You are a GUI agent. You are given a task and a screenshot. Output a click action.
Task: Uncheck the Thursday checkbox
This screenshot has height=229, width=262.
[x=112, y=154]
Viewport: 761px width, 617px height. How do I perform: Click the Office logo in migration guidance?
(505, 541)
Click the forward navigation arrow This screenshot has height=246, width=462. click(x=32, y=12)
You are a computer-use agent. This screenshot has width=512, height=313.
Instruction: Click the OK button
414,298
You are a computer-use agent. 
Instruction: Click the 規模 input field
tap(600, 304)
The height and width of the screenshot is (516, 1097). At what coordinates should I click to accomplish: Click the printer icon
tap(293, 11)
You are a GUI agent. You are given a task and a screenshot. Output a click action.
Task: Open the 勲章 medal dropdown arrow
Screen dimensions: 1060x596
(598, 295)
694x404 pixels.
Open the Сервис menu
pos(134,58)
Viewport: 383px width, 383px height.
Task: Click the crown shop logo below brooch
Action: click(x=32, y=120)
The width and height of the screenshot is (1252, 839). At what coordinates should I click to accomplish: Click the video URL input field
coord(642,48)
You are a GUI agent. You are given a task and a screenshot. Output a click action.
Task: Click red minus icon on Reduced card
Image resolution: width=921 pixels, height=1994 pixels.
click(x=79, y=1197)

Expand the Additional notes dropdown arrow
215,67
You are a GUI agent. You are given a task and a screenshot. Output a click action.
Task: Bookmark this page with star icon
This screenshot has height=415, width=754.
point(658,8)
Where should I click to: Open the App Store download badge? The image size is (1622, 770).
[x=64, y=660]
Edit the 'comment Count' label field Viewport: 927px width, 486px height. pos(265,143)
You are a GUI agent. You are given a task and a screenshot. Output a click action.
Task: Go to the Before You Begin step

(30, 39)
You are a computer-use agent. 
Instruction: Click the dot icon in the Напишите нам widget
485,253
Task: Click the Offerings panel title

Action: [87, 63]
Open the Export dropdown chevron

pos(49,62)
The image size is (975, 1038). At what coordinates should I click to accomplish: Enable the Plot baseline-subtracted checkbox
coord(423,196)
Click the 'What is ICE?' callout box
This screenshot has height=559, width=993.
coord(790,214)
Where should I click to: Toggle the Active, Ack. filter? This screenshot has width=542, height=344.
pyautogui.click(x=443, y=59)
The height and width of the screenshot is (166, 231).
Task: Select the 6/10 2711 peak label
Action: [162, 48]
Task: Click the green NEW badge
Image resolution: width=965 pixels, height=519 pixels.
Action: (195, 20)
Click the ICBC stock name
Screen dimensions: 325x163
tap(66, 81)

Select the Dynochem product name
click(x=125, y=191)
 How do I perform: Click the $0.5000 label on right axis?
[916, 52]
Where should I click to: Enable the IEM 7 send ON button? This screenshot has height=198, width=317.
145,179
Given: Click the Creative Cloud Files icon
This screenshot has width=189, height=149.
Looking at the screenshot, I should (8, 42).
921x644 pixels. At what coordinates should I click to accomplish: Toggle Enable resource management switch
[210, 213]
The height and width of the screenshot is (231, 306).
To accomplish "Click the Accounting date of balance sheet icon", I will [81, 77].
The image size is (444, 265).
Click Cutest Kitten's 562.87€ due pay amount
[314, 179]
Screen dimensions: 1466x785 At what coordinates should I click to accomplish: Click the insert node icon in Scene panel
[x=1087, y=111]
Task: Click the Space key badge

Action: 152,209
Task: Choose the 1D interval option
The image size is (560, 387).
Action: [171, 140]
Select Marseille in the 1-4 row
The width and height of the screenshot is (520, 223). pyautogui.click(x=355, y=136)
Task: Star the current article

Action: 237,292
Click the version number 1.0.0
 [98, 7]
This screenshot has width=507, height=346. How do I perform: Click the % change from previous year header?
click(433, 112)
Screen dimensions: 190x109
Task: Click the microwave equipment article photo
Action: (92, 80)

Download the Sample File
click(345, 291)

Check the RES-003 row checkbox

***

* [EXERCISE] All of the data above should be reproduced exactly.

* [TASK RESULT]
You are a GUI agent. You are given a task and a screenshot. Output a click action.
Task: Uncheck the Thursday checkbox
This screenshot has height=229, width=262.
[x=112, y=154]
Viewport: 761px width, 617px height. How do I perform: Click the Office logo in migration guidance?
(505, 541)
Click the forward navigation arrow This screenshot has height=246, width=462. click(x=32, y=12)
You are a computer-use agent. This screenshot has width=512, height=313.
Instruction: Click the OK button
414,298
You are a computer-use agent. 
Instruction: Click the 規模 input field
tap(600, 304)
The height and width of the screenshot is (516, 1097). At what coordinates should I click to accomplish: Click the printer icon
tap(293, 11)
You are a GUI agent. You are given a task and a screenshot. Output a click action.
Task: Open the 勲章 medal dropdown arrow
Screen dimensions: 1060x596
(598, 295)
694x404 pixels.
Open the Сервис menu
pos(134,58)
Viewport: 383px width, 383px height.
Task: Click the crown shop logo below brooch
Action: click(x=32, y=120)
The width and height of the screenshot is (1252, 839). At what coordinates should I click to accomplish: Click the video URL input field
coord(642,48)
You are a GUI agent. You are given a task and a screenshot. Output a click action.
Task: Click red minus icon on Reduced card
Image resolution: width=921 pixels, height=1994 pixels.
click(x=79, y=1197)

Expand the Additional notes dropdown arrow
215,67
You are a GUI agent. You are given a task and a screenshot. Output a click action.
Task: Bookmark this page with star icon
This screenshot has height=415, width=754.
point(658,8)
Where should I click to: Open the App Store download badge? The image size is (1622, 770).
[x=64, y=660]
Edit the 'comment Count' label field Viewport: 927px width, 486px height. pos(265,143)
You are a GUI agent. You are given a task and a screenshot. Output a click action.
Task: Go to the Before You Begin step

(30, 39)
You are a computer-use agent. 
Instruction: Click the dot icon in the Напишите нам widget
485,253
Task: Click the Offerings panel title

Action: [87, 63]
Open the Export dropdown chevron

pos(49,62)
The image size is (975, 1038). At what coordinates should I click to accomplish: Enable the Plot baseline-subtracted checkbox
coord(423,196)
Click the 'What is ICE?' callout box
This screenshot has height=559, width=993.
coord(790,214)
Where should I click to: Toggle the Active, Ack. filter? This screenshot has width=542, height=344.
pyautogui.click(x=443, y=59)
The height and width of the screenshot is (166, 231).
Task: Select the 6/10 2711 peak label
Action: [162, 48]
Task: Click the green NEW badge
Image resolution: width=965 pixels, height=519 pixels.
Action: (195, 20)
Click the ICBC stock name
Screen dimensions: 325x163
tap(66, 81)

Select the Dynochem product name
click(x=125, y=191)
 How do I perform: Click the $0.5000 label on right axis?
[916, 52]
Where should I click to: Enable the IEM 7 send ON button? This screenshot has height=198, width=317.
145,179
Given: Click the Creative Cloud Files icon
This screenshot has width=189, height=149.
Looking at the screenshot, I should (8, 42).
921x644 pixels. At what coordinates should I click to accomplish: Toggle Enable resource management switch
[210, 213]
The height and width of the screenshot is (231, 306).
To accomplish "Click the Accounting date of balance sheet icon", I will [81, 77].
The image size is (444, 265).
Click Cutest Kitten's 562.87€ due pay amount
[314, 179]
Screen dimensions: 1466x785 At what coordinates should I click to accomplish: Click the insert node icon in Scene panel
[x=1087, y=111]
Task: Click the Space key badge

Action: 152,209
Task: Choose the 1D interval option
The image size is (560, 387).
Action: [171, 140]
Select Marseille in the 1-4 row
The width and height of the screenshot is (520, 223). pyautogui.click(x=355, y=136)
Task: Star the current article

Action: 237,292
Click the version number 1.0.0
 [98, 7]
This screenshot has width=507, height=346. How do I perform: Click the % change from previous year header?
click(433, 112)
Screen dimensions: 190x109
Task: Click the microwave equipment article photo
Action: (92, 80)

Download the Sample File
click(345, 291)

Check the RES-003 row checkbox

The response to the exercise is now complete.